It is worthwhile mentioning that private companies and organisations such as TAUS offer online PE courses in multiple languages to acquire PE skills with a combination of theoretical and practical exercises3. The TAUS course covers the following topics: types of MT systems, evaluation of MT systems, controlled language and pre-editing, PE practice, and setting up an MT project. TAUS also offers a PE course for project managers that aims to assist participants in “understanding the implications of using machine translation, improve productivity and increase speed and ease of translation and learn to setup, run and manage PE projects” as stated in the course webpage4. TAUS published post-editing guidelines (2010) that set expectations for two levels of post-editing (light and full). These levels are also part of the ISO post-editing standard 18587, in which process standards “from qualifications and competencies of post-editors to quality requirements to activities before and after post-editing production” are defined (Muegge 2016).
In summary, researchers suggest that a focus on MTPE enhances overall translation training with a view to joining the workforce as professionals, and to sharing the knowledge necessary for making decisions with regards to MT by being involved with the technology at all possible stages. They also indicate that this training should be eminently practical and include: information on MT history, analysis of several types of engines with special emphasis on SMT (the dominant MT paradigm at the time the above-mentioned works were published), pre-editing and controlled language, understanding levels of PE, MT output evaluation, output error identification, and a considerable amount of PE practice.
4. Localisation Master’s Programme
UAB offers a Master’s degree in localisation (Master de Tradumàtica)5, which began in 2001 with the objective of training students in translation technologies. It offers a combination of classes and internships in companies based locally in Barcelona for 30 students of mixed nationalities. Initially, the programme dealt mainly with TM tools, quality control, desktop publishing, project management, and other aspects of the localisation industry, but it has now evolved to mirror the changes in technologies and processes in the marketplace.

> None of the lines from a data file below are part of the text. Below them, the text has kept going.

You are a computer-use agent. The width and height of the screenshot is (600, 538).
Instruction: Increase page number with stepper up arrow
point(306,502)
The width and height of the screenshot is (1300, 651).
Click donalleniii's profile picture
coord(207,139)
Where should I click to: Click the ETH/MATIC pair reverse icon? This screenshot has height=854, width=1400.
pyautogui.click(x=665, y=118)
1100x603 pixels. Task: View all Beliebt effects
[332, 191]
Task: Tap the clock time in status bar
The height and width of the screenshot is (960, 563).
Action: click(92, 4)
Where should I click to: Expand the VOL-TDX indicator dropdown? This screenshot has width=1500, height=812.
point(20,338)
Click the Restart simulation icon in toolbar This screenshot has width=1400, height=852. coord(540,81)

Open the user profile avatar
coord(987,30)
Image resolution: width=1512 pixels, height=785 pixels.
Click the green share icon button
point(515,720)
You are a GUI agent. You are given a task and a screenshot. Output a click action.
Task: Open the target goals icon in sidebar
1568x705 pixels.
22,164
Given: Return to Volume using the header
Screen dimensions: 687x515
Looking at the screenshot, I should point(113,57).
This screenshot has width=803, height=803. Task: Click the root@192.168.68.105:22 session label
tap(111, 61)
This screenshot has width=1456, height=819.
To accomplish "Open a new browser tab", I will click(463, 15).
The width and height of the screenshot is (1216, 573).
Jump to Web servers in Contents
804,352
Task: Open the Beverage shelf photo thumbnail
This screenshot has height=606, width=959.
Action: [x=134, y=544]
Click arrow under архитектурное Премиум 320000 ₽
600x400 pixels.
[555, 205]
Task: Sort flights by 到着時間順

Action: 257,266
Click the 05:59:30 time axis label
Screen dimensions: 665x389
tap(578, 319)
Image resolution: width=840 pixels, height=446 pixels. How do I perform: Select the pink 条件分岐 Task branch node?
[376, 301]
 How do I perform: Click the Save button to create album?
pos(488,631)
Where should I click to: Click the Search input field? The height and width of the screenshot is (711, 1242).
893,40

The cohort of students have undergraduate qualifications in translation and interpreting or similar, or are professional translators who would like to acquire technical translation skills. Students should be able to work with English (C1 level), Spanish (C2.2), and Catalan (Level C2.2).
Recently, the programme has been offering training in areas such as terminology databases, SDL Trados, MemoQ, WordFast, Catalyst, localisation engineering, software localisation, video game localisation, content management systems, standard formats, open source applications, image localisation, macros, quality control (including QA tools such as Xbench), error analysis and regular expressions, and project management6. The students’ work daily in company placements and attend afternoon lectures. All classes are conducted in a computer laboratory.
4.1. PE module
As mentioned in the introduction, the programme includes a PE module. When designing the module in 2009, work from O’Brien (2002), pioneering at the time, was used as a reference. The 8-hour PE module is complemented by another 8-hour section on MT, covering both statistical and rule-based engines, as well as new developments such as NMT. In this MT module, students learn:
- The basic principles of MT technology
- The types of engines that exist in the market: RBMT, SMT, hybrids, NMT
- Quality metrics for evaluating raw MT output
- MT output and frequently-occurring errors
- MT engine training and implementation in the localisation workflow
With regards to the PE module, it was devised with the following objectives in mind:
- Acquire basic knowledge of PE to give students a realistic view of the task.
- Expand on different concepts of quality in localisation, not as a universal value but as a ‘granular’ concept depending on customer requirements.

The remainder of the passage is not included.